Al Dodd

No. 23, 25, 41
- Positions: Wide receiver, Cornerback

Personal information
- Born: August 21, 1945 New Orleans, Louisiana, U.S.
- Died: April 9, 1987 (aged 41) Opelika, Alabama, U.S.
- Listed height: 6 ft 0 in (1.83 m)
- Listed weight: 185 lb (84 kg)

Career information
- High school: West Jefferson (Harvey, Louisiana)
- College: Northwestern State
- NFL draft: 1967: 4th round, 90th overall pick

Career history
- Chicago Bears (1967); New Orleans Saints (1969–1971); Atlanta Falcons (1973–1974); Miami Dolphins (1975)*;
- * Offseason or practice squad member only

Awards and highlights
- First-team Little All-American (1966);

Career NFL statistics
- Receptions: 111
- Receiving yards: 1,803
- Receiving touchdowns: 3
- Stats at Pro Football Reference

= Al Dodd =

American football player (1945–1987)

Alvin Roy Dodd (August 21, 1945 – April 9, 1987) was an American professional football player who played as a wide receiver and cornerback for six seasons for the Chicago Bears, New Orleans Saints, and Atlanta Falcons.

==College career==
Recruited out of West Jefferson High School, Al Dodd played his college ball at Northwestern State. While at Northwestern State, Dodd led the school in kick off return yards from 1964 to 1966. In addition to playing safety, Dodd also played tailback and receiver for the school as well. When his college career was over, he 31 career interceptions.

==Pro Career==

The Chicago Bears selected Dodd in the fourth round of the 1967 NFL draft. Dodd was with the team six weeks before he was released. After spending the 1968 season out of the NFL, Dodd signed with the New Orleans Saints. Saints head coach Tom Fears converted Dodd into a receiver. Dodd and Danny Abramowicz became the top receiving targets for quarterback Billy Kilmer. Dodd and Abramowicz were the highlights of what proved to be a dismal season for the Saints. Fears was fired after posting a 1-5-1 record, and J.D. Roberts took over. Kilmer split time with Edd Hargett at quarterback, and the young Hargett wasn't ready for the big stage, losing every one of his starts. The instability at quarterback didn't bold well for the Saints chances next season. Kilmer was traded away to the Washington Redskins, and Hargett traded the starting role back and forth with Archie Manning. However, Dodd still posted decent numbers in his final season in New Orleans, catching 15 passes for 298 yards.
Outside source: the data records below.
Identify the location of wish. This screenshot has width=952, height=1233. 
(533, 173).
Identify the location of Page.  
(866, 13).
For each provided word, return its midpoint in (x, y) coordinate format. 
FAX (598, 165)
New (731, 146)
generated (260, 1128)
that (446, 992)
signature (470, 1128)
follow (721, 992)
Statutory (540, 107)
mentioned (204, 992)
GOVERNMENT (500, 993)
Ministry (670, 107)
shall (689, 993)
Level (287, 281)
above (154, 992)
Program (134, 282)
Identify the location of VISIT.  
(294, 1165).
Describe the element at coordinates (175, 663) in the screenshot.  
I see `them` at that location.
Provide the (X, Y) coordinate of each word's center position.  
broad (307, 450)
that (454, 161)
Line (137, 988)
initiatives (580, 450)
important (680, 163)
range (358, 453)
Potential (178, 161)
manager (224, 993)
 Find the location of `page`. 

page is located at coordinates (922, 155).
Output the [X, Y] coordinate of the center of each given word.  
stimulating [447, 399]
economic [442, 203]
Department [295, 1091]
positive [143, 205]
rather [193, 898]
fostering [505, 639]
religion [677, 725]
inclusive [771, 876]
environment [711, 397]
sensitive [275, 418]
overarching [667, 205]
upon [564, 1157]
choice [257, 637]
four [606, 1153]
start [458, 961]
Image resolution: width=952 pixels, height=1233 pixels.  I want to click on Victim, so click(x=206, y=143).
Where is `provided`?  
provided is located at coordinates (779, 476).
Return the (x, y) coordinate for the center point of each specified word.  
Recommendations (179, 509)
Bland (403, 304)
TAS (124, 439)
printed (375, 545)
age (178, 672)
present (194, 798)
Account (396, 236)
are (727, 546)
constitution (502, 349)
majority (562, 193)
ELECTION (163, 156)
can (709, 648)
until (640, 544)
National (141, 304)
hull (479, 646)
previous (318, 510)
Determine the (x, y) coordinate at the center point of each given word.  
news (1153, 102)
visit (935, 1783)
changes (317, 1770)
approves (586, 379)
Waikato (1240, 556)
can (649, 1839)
Dodd spent another season out of the NFL and returned in 1973 with the Atlanta Falcons. Playing Norm Van Brocklin, Dodd started 10 games for Atlanta, and hooked up with Falcons quarterback Bob Lee, posting 19 receptions for 291 yards. In 1974, his final season in the NFL, Dodd split his time between returning punts and playing receiver. He caught 12 passes for 130 yards and a touchdown.

==Highlights and Awards==
In 1980, Dodd was inducted into the Northwestern State Athletic Hall of Fame. His number 41 was retired by the football team one of only five retired by the program. And in 2007, Dodd was honored again, as he was named to the all-time Northwestern State football team.